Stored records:
****************

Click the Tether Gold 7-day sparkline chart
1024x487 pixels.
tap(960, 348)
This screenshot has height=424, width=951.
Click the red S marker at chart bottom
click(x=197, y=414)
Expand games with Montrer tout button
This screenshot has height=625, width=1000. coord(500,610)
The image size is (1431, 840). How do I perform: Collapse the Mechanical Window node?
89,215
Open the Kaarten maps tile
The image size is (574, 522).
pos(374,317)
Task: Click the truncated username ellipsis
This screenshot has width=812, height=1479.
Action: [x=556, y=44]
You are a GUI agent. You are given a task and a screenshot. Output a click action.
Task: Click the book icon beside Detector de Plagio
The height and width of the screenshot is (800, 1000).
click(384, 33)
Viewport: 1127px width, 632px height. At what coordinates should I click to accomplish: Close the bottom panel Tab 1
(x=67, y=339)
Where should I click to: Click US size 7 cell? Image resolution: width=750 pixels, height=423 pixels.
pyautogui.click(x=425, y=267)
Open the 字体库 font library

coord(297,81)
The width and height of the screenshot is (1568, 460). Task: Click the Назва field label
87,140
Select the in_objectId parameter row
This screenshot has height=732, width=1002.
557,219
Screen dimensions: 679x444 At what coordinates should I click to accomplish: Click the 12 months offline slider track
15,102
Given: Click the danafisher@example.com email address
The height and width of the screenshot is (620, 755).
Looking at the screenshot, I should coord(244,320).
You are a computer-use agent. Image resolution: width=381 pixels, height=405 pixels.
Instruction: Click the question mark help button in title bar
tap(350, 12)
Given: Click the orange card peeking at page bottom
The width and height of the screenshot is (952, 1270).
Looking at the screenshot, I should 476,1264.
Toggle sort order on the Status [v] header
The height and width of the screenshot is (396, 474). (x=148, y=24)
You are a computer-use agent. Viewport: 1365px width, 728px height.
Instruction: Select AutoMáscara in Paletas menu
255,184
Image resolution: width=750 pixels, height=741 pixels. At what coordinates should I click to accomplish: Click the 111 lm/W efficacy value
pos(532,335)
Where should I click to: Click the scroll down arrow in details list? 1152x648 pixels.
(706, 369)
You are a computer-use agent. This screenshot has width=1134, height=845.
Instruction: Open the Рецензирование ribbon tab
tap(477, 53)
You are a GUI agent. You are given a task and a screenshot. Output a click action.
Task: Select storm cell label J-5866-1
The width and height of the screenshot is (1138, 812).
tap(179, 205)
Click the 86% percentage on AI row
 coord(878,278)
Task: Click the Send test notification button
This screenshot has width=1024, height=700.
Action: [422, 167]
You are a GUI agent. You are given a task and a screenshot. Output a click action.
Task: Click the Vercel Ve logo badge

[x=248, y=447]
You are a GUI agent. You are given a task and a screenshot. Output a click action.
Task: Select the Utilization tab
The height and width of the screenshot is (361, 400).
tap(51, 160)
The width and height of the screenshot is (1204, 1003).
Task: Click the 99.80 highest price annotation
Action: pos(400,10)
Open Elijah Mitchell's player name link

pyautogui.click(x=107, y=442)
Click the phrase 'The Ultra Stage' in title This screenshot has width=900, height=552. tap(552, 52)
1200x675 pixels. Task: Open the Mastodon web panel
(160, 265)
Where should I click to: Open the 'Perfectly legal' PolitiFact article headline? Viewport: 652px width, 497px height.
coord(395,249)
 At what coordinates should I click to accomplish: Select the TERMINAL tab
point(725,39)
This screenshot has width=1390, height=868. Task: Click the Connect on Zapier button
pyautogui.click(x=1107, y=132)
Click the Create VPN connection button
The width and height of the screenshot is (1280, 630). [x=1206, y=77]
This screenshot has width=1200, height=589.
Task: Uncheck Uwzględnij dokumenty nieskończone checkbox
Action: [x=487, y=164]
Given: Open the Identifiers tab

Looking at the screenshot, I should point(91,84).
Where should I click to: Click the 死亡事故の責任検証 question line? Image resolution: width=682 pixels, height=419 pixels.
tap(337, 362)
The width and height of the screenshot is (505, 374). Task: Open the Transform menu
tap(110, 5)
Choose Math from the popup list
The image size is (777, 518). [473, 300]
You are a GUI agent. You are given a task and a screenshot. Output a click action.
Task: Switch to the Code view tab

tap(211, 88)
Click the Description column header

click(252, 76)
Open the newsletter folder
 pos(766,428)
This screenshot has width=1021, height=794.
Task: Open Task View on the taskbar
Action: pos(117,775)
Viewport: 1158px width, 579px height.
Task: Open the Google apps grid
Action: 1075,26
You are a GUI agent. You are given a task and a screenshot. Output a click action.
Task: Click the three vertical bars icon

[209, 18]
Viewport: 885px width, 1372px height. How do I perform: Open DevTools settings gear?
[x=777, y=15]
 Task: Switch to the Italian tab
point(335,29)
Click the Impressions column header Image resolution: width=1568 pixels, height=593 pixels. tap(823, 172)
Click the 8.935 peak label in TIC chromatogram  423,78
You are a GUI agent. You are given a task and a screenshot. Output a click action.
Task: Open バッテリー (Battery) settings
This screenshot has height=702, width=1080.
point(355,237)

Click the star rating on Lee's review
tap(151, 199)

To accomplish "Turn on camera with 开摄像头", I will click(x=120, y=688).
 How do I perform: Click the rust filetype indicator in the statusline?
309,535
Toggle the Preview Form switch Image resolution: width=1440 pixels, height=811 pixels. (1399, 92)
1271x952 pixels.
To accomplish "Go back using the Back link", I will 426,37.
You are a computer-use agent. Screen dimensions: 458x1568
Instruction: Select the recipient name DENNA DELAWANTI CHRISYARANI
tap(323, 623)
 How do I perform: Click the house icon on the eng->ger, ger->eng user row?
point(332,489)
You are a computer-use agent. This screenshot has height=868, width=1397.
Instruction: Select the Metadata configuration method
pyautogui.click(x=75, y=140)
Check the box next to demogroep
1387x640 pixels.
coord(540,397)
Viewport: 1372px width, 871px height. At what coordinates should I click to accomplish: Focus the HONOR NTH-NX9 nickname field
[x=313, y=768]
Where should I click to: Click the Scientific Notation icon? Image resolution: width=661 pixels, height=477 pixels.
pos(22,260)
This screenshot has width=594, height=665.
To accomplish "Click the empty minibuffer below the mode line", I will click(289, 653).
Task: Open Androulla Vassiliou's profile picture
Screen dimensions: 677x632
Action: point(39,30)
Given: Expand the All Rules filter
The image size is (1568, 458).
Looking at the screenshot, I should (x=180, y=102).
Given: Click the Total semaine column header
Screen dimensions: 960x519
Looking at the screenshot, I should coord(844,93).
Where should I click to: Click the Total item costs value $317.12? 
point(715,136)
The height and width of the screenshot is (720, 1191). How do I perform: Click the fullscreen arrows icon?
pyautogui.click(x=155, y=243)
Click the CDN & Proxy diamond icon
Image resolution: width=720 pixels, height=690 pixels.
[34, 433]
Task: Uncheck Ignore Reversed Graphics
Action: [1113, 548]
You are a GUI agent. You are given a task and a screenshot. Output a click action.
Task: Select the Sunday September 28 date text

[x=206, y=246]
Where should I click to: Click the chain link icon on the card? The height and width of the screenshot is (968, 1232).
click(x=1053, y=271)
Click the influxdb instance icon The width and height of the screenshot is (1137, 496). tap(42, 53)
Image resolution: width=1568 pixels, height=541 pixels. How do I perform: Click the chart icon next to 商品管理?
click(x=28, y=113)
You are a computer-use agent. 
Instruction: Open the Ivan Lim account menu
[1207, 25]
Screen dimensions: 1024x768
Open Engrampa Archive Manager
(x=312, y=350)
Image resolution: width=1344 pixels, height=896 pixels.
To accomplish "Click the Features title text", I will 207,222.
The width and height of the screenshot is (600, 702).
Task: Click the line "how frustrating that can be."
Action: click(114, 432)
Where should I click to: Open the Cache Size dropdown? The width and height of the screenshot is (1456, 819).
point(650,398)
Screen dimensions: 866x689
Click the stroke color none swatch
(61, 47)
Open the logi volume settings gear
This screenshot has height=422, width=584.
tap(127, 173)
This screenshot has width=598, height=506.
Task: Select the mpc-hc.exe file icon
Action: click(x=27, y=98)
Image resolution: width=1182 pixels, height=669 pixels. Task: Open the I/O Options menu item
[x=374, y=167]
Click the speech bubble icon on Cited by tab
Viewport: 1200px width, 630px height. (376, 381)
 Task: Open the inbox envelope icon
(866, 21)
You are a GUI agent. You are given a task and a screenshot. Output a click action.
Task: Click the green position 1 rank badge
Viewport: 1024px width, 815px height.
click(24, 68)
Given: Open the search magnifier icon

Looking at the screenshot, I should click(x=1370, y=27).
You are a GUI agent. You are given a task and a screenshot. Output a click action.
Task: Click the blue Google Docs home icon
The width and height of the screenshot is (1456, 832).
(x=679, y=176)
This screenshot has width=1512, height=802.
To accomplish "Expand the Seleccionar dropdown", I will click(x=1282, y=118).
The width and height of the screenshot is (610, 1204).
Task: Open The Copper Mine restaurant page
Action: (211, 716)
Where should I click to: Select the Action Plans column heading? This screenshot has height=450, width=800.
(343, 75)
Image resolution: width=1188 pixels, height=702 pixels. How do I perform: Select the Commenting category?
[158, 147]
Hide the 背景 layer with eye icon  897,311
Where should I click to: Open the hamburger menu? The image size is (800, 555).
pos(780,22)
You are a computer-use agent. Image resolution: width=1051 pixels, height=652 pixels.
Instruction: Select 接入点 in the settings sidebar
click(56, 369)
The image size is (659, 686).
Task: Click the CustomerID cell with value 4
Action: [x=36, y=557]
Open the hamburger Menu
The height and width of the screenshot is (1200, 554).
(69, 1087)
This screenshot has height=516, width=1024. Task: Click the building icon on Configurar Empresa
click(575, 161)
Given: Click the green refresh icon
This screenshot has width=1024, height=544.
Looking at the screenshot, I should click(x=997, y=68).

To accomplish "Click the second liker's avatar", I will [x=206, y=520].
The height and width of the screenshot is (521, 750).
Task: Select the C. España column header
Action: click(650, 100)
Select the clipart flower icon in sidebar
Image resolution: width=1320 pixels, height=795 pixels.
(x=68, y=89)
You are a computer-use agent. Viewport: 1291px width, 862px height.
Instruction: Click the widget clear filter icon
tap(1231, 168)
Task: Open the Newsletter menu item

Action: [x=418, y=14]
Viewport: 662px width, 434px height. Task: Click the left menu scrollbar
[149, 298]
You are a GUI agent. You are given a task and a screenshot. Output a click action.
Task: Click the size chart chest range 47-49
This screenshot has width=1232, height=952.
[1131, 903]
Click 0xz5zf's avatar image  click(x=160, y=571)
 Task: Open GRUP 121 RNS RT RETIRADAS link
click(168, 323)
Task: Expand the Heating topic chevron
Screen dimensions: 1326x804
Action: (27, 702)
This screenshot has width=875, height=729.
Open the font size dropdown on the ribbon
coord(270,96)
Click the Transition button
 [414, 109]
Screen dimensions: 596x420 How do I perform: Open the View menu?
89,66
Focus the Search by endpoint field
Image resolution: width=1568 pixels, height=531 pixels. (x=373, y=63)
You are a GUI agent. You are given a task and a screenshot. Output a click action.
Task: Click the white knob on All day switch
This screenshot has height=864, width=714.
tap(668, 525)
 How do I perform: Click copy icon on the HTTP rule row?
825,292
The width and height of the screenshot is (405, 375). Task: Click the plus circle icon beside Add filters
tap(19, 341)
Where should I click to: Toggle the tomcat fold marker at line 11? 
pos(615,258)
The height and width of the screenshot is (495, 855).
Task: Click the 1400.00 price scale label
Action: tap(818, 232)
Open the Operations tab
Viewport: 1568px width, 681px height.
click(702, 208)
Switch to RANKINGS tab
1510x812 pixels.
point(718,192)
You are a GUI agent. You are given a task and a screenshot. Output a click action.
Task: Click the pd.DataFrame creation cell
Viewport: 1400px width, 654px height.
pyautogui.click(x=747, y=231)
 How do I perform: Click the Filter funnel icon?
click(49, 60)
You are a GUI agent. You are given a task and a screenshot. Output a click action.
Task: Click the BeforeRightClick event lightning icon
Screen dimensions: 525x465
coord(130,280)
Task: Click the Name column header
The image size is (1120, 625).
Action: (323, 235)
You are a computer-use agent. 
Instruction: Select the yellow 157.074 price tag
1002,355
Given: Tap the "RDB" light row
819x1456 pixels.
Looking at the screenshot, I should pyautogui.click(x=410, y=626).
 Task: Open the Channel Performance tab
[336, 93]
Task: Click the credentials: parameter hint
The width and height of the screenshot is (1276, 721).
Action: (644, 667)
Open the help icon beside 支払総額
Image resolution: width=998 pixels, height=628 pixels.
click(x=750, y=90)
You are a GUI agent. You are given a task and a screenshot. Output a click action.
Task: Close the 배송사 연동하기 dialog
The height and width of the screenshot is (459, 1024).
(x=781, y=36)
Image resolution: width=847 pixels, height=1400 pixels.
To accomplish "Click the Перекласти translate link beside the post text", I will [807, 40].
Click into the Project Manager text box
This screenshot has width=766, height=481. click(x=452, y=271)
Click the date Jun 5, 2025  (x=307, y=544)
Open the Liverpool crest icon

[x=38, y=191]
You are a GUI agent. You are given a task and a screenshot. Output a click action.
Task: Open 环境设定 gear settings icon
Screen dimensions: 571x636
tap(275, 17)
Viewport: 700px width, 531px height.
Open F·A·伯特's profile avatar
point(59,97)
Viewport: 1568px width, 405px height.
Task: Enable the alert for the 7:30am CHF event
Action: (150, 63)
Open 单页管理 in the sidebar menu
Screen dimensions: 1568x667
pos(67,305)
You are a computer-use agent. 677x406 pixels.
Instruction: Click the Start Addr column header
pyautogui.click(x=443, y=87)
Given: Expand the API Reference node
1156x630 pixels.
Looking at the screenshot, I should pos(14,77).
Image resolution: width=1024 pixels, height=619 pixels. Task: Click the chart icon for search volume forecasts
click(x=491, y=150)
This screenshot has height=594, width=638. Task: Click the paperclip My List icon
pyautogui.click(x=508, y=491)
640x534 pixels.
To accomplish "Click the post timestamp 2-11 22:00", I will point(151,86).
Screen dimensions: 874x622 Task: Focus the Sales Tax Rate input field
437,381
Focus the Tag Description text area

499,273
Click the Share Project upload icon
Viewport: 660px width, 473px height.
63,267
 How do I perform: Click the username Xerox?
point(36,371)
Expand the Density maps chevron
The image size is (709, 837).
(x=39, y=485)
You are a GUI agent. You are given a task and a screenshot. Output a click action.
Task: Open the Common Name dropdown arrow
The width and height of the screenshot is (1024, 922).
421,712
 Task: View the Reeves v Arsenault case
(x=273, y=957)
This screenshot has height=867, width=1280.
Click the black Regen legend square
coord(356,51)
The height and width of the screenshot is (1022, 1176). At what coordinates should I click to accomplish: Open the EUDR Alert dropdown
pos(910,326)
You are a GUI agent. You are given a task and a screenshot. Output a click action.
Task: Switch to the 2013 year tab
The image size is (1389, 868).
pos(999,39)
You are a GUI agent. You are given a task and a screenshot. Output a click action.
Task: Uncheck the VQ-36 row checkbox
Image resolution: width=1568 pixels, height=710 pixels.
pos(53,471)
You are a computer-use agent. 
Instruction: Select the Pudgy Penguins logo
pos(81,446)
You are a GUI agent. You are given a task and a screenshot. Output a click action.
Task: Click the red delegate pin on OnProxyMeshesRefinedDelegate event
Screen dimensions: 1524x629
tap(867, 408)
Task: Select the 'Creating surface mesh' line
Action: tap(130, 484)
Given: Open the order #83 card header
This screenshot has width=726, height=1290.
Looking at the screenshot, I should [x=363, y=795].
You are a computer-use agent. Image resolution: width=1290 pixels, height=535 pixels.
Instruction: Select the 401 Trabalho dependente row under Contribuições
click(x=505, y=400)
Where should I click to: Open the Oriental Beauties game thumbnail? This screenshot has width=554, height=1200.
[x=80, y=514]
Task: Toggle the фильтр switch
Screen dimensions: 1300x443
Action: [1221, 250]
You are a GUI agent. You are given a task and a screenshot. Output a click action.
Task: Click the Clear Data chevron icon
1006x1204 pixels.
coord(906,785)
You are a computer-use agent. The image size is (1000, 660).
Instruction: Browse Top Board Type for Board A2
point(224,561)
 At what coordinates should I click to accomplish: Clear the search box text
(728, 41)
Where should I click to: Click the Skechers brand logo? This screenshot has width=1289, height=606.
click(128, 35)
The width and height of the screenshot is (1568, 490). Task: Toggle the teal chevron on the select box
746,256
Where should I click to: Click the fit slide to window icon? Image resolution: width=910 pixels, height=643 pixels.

****************

→ **Description of the task**:
What is the number of lines above that contain the string "green"? Answer with the number alone.

→ **Finished task**:
2